Games against Ottawa, especially in Ottawa, aren't much better.  We've had equipment trucks go up in smoke just as the team has gone up in smoke.  If last night's travesty didn't wake up the Wild, we'll sadly see more of the same tonight.  No matter what kind of season the Senators are having at the time we play them, we suddenly make them look like they're a shoe-in for a Stanley Cup.  But here's the reality check from last night's game and most likely tonight's.  It's games like these that show the chinks in the Wild's armor.  We've lately been riding a wave of "look, we keep winning."  But let's look at those wins.  Several of them came during the shootout and many of them against "weak" teams.  The Wild have yet to play the tough part of their season.  Plus, Minnesota needs to figure out how to win in regulation on a regular basis.  I think we're in for a big dose of reality, and sadly I think it will be a bitter tasting dose yet again tonight.

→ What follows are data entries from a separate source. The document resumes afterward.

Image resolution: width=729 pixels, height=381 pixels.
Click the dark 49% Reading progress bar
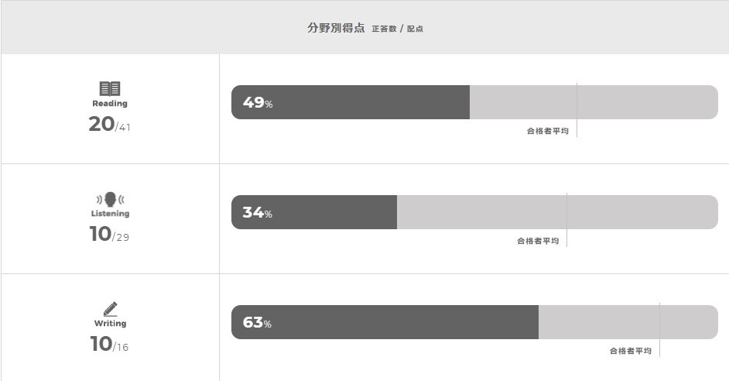point(351,102)
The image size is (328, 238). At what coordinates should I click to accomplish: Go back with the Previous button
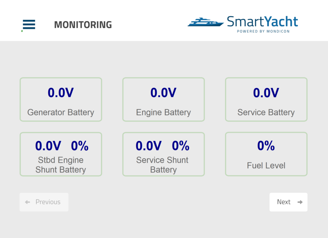pyautogui.click(x=44, y=202)
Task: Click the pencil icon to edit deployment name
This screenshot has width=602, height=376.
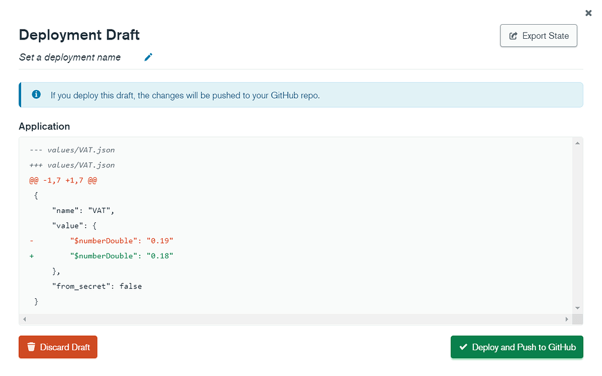Action: pyautogui.click(x=148, y=57)
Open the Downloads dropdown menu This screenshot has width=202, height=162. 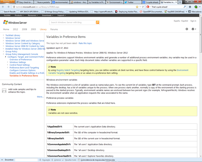coord(48,16)
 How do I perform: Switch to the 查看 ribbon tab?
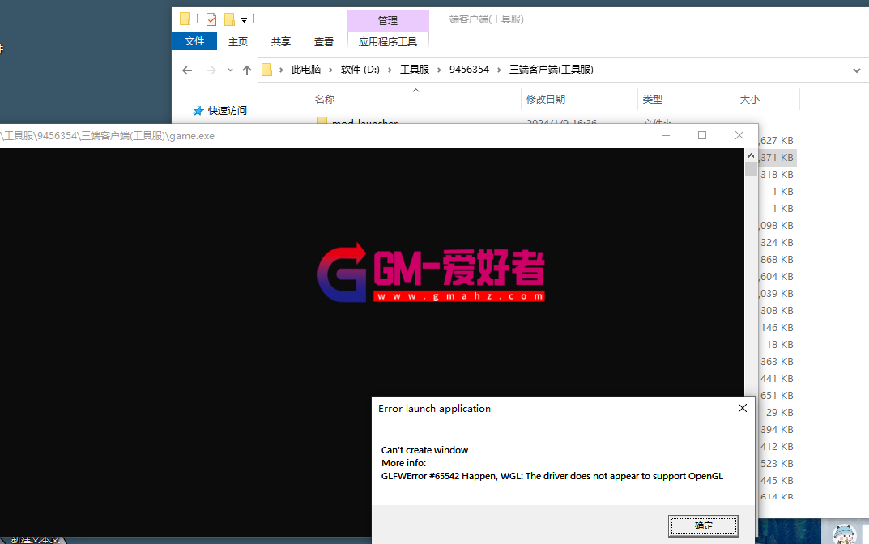click(x=324, y=41)
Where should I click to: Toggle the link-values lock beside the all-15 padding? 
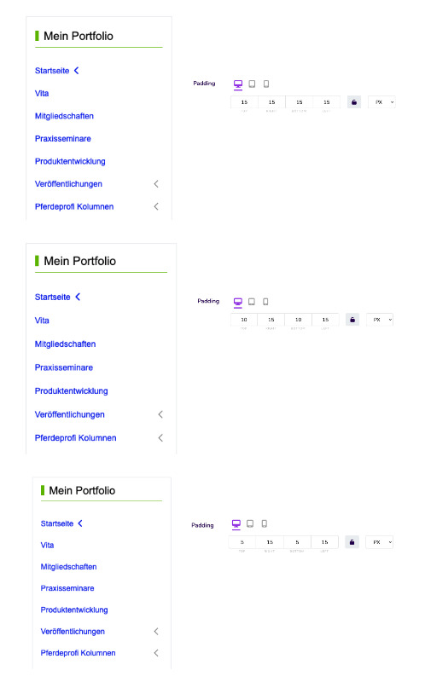(354, 102)
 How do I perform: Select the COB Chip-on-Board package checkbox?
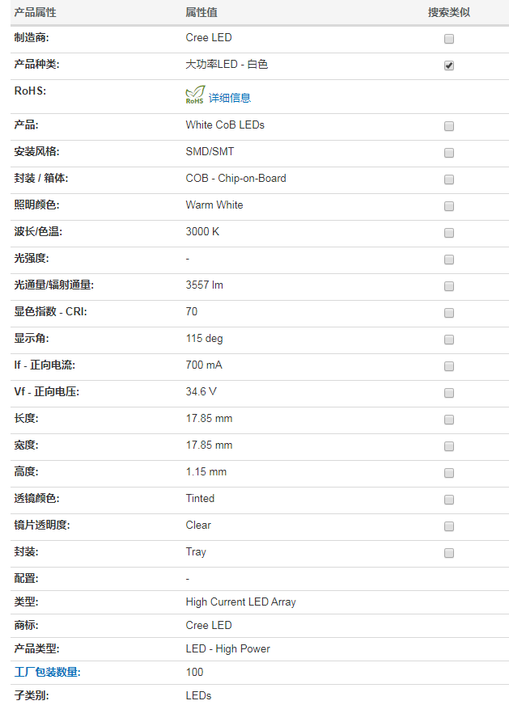(x=448, y=179)
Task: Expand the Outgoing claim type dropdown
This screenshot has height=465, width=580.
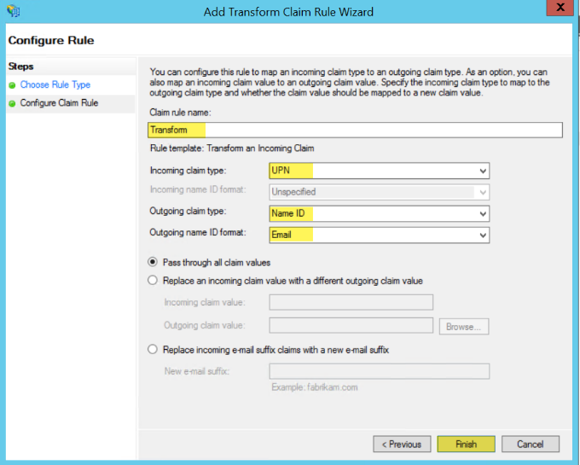Action: [x=483, y=213]
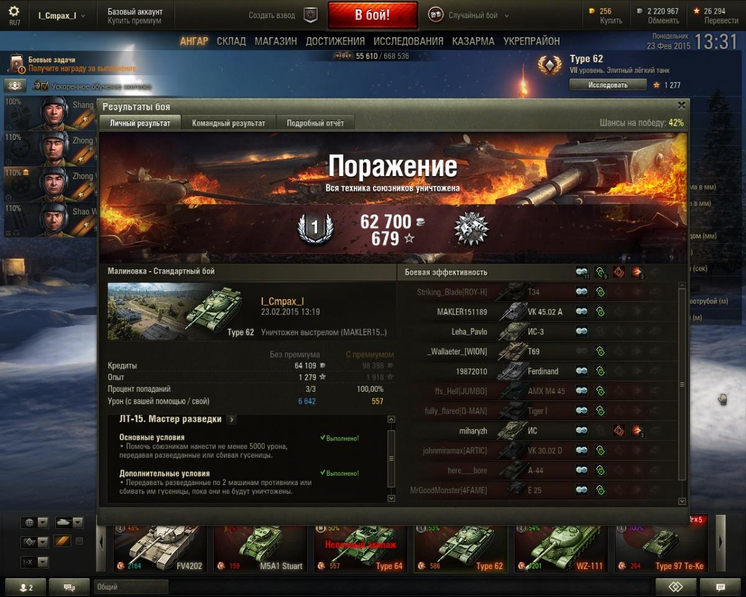
Task: Open the chat channels window
Action: [69, 587]
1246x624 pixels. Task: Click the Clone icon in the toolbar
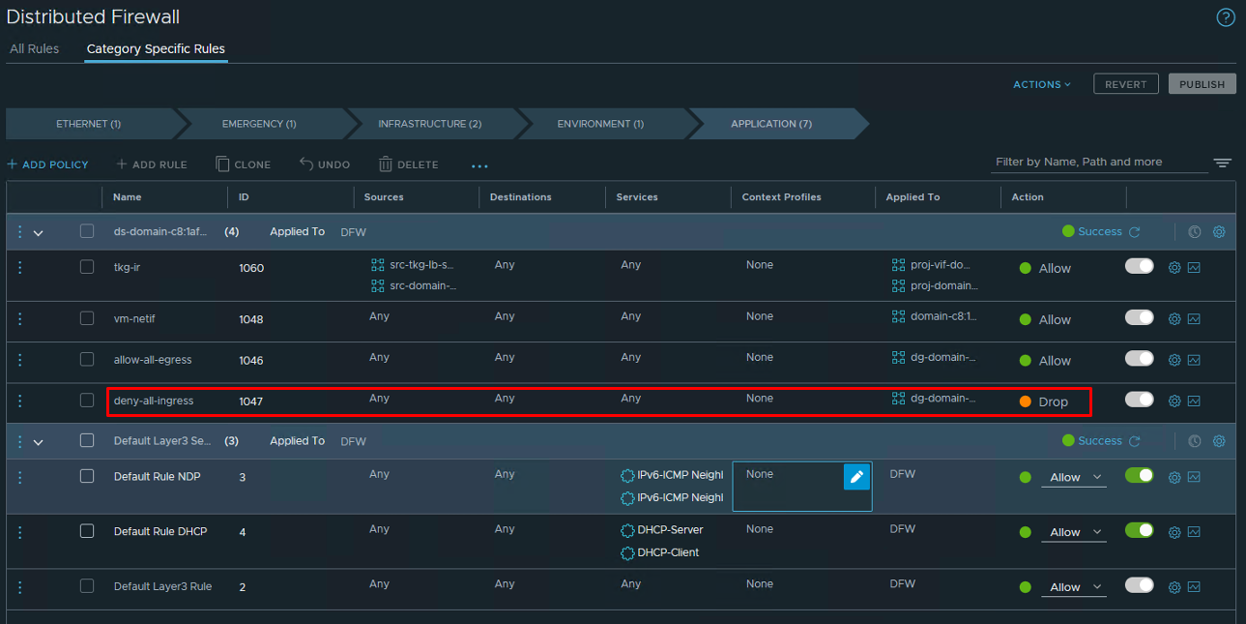coord(243,163)
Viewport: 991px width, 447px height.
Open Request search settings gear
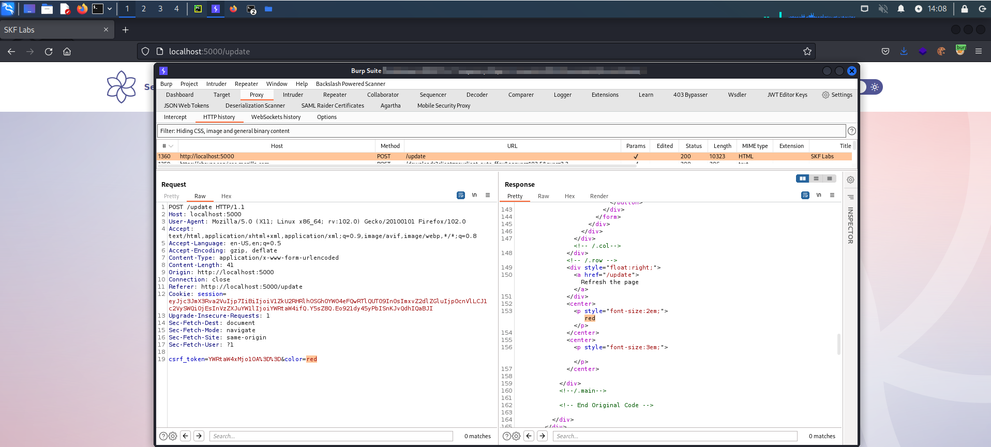click(173, 436)
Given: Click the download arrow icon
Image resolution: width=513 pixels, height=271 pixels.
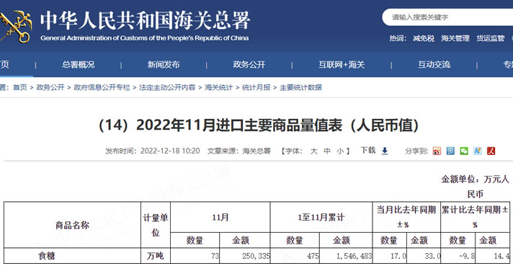Looking at the screenshot, I should 385,151.
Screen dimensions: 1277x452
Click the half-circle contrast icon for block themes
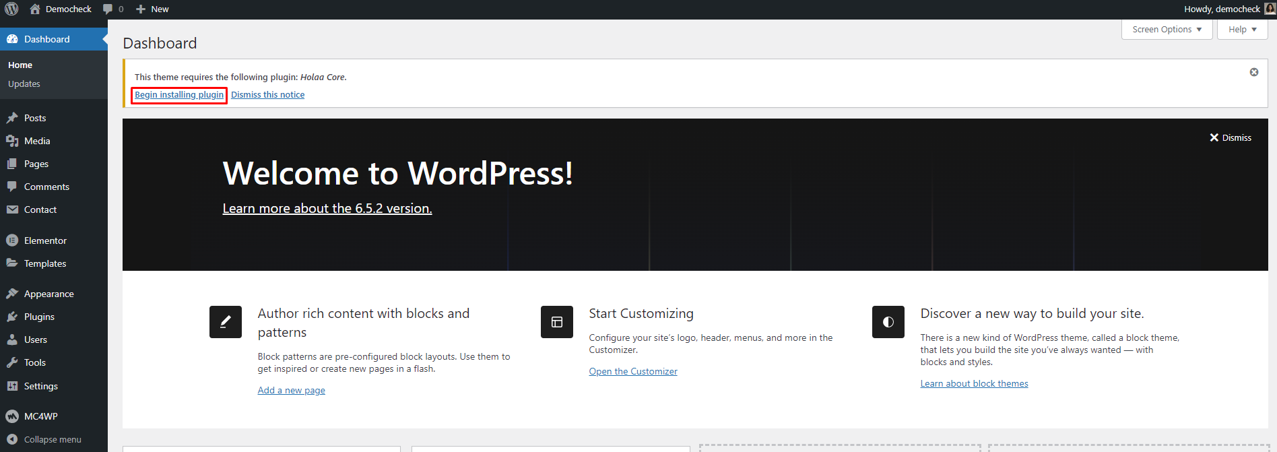coord(888,322)

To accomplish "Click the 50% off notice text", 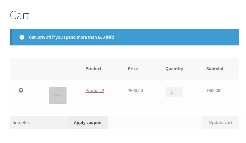I will pos(71,37).
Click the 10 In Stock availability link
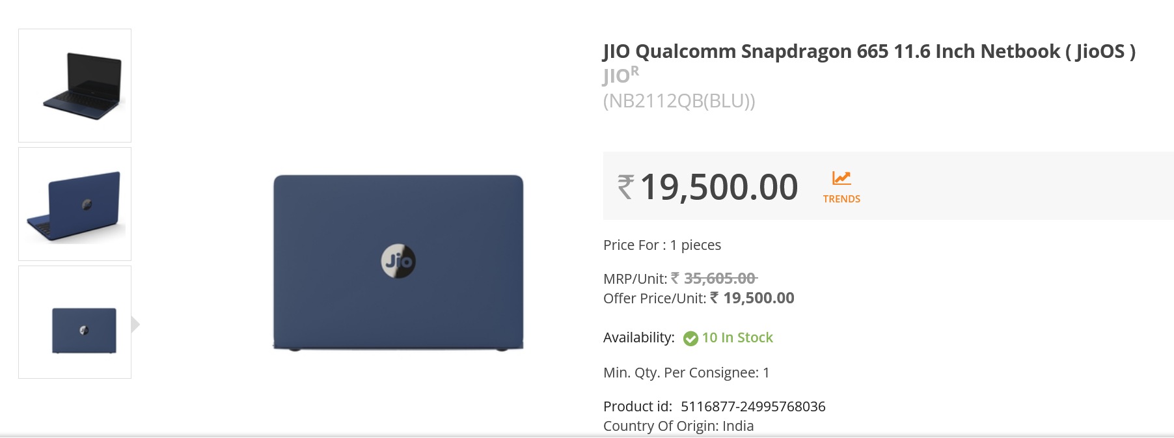This screenshot has height=438, width=1174. tap(735, 338)
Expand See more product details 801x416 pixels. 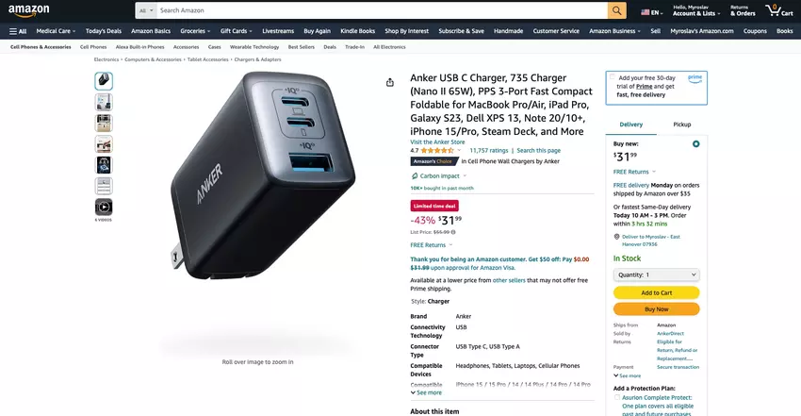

Good luck charms and superstitions are not going to help tonight.  Perhaps the more superstitious players should do the opposite of what they do.  If they normally put on their right skate first, they should put their left on instead.  If they normally don't talk before the game, perhaps they need to turn into a Little Miss Chatterbox.  They need to play differently than what they normally do in Ottawa.  And if we can't perform an exorcism in the formal manner, they still need to find a way to exorcise the demons this team possesses.  A win would be great, but I'm not holding out great hope.